* [Instructions to follow]
The range runs from the line containing "At what coordinates" to the last line of the entries. Copy that range exactly, omitting pictures.
Task material: Begin
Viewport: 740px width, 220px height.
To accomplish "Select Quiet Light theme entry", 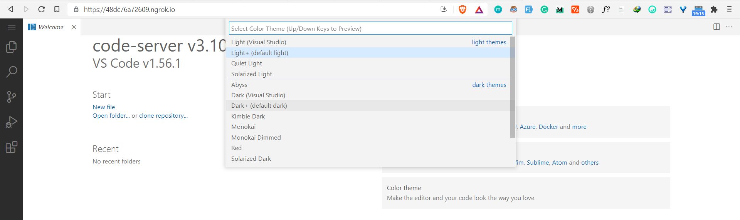I will pyautogui.click(x=247, y=63).
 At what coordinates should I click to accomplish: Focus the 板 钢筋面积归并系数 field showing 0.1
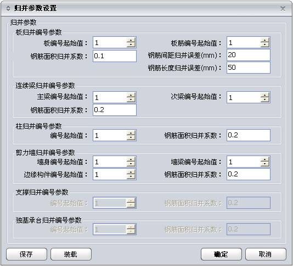click(x=115, y=56)
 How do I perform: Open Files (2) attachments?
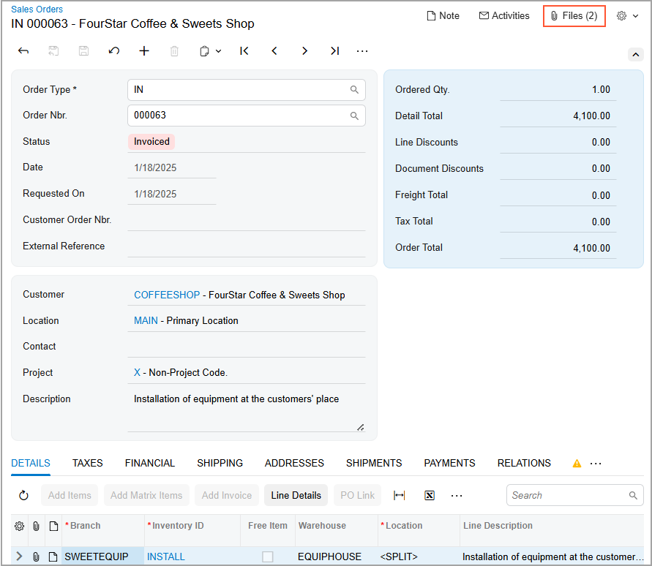574,15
Task material: End
* [Answer to the problem]
 At what coordinates should I click to accomplish: Focus the 板 钢筋面积归并系数 field showing 0.1
click(x=115, y=56)
 How do I perform: Open Files (2) attachments?
574,15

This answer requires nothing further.